Aujourd’hui, nous accusons Internet d’être la cause du basculement de nos démocraties vers des populistes comme Trump. Nous accusons Facebook d’être à l’origine du vote en faveur du Brexit. Oui, c’est vrai que les plateformes comme Twitter et Facebook ne sont pas des exemples de vertu. Les personnalités y sont traitées comme des personnes plus égales que les autres. Mais ces plateformes ne sont qu’un canal de communication. Les véritables responsables, ce sont les personnes qui manipulent l’information pour servir leur agenda personnel. Ce sont les dirigeants européens tellement obnubilés par la sauvegarde du système économique de la zone euro qu’ils semblent en avoir complètement oublié l’existence des citoyens.

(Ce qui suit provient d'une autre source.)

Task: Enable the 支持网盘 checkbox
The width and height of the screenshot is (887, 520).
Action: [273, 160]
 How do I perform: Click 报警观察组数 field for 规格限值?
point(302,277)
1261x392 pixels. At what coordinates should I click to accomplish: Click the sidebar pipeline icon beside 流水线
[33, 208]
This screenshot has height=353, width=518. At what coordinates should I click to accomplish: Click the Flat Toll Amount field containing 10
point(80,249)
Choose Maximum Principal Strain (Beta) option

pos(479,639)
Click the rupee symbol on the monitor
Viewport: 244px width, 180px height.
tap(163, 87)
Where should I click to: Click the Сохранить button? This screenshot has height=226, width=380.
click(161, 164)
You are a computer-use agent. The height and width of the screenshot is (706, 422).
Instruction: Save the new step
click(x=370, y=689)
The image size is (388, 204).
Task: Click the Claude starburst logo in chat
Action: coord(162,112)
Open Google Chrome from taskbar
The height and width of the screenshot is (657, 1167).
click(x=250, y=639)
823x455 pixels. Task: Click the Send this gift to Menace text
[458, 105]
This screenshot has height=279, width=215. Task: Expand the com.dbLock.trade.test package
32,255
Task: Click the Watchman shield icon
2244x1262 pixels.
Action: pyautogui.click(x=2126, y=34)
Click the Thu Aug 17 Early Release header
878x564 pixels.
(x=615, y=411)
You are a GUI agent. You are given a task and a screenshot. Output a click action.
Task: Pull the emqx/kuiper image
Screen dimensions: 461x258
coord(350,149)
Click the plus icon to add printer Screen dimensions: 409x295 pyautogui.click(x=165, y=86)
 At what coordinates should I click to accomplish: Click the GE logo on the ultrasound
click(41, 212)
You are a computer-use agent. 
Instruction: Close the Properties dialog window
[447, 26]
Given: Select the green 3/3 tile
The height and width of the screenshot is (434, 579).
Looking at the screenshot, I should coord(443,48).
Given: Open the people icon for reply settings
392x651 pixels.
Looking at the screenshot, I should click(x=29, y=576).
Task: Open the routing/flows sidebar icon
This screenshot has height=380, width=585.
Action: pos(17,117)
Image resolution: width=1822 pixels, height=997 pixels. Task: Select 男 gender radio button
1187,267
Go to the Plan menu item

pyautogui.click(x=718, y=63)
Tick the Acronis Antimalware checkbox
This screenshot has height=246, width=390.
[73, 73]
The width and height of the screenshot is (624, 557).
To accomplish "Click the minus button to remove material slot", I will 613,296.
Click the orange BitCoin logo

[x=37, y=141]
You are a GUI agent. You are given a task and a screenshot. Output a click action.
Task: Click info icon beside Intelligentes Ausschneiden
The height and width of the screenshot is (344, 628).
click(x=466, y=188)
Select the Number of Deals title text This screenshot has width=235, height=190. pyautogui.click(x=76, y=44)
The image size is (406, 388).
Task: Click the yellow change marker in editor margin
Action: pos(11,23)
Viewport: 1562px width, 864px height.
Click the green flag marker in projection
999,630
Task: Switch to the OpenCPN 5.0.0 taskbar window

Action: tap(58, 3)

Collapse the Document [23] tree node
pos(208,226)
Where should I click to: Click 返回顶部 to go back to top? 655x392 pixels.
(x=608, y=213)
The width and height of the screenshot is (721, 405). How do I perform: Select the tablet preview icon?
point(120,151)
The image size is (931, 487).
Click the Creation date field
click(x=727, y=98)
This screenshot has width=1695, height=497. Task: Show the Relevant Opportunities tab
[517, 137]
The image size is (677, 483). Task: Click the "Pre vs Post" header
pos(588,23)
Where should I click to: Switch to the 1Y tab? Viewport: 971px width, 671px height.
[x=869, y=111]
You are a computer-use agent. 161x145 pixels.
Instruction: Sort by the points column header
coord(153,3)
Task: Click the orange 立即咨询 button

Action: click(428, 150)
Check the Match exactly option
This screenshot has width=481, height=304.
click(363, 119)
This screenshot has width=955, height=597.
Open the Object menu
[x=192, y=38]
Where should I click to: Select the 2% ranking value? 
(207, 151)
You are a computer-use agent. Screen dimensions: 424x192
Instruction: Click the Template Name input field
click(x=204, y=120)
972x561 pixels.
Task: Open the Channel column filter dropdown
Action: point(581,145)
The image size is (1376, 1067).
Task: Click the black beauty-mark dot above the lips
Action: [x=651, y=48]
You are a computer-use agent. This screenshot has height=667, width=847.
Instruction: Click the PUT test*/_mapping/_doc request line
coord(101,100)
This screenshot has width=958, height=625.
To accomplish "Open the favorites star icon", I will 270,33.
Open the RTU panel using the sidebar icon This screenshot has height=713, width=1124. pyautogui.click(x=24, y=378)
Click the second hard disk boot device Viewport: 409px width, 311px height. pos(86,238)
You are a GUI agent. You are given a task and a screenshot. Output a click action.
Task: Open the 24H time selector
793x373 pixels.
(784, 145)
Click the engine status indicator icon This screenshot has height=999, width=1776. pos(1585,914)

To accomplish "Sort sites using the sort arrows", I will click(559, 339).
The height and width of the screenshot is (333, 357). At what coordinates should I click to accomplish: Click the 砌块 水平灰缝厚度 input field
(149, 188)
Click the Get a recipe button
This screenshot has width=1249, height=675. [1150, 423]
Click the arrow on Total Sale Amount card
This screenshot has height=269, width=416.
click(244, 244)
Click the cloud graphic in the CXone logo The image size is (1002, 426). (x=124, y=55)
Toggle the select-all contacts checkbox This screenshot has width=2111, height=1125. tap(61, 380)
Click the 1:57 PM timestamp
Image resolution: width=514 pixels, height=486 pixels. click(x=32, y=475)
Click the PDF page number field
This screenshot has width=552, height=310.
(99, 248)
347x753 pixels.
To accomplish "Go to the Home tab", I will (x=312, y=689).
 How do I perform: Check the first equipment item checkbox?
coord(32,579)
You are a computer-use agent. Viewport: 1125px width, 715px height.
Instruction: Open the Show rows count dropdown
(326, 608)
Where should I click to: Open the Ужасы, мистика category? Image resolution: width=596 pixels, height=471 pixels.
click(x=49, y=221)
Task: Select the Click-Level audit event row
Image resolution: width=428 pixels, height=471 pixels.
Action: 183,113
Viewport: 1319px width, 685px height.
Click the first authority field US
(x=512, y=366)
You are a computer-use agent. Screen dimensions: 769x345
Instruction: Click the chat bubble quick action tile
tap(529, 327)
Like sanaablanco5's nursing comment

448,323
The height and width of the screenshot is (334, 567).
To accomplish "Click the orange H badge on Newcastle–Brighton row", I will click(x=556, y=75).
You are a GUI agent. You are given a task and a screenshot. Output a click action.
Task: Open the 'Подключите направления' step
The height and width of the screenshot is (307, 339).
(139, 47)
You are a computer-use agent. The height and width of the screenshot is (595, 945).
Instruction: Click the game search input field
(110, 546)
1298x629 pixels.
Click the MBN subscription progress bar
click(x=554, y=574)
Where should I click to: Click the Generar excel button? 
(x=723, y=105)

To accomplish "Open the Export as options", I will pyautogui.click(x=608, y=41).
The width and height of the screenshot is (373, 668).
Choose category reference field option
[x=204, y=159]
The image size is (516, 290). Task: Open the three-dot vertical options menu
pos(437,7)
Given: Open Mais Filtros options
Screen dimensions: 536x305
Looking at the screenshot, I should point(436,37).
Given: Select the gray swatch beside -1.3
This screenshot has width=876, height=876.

Ce sont les hommes politiques qui, à force de privilégier les intérêts individuels au lieu des intérêts collectifs, détruisent la confiance, renforcent les inégalités et brisent le lien social.
Évidemment, c’est beaucoup plus facile de dire que c’est la faute des réseaux sociaux. Mais ils ne sont qu’un moyen, pas la source du problème.
Pour nos démocraties, mener une guerre contre la désinformation en nous arc-boutant sur des positions de principe statiques, c’est comme compter sur la ligne Maginot pour stopper les nazis. Signer des accords avec les plateformes pour que la désinformation s’arrête, c’est conclure un pacte de non-agression à la Neville Chamberlain. Aujourd’hui, la guerre contre la désinformation a besoin de moyens modernes, aussi bien humains que technologiques que réglementaires. C’est aux démocrates de s’armer et de mener cette guerre avec conviction. Et c’est aussi à nous de prendre nos responsabilités pour protéger nos démocraties.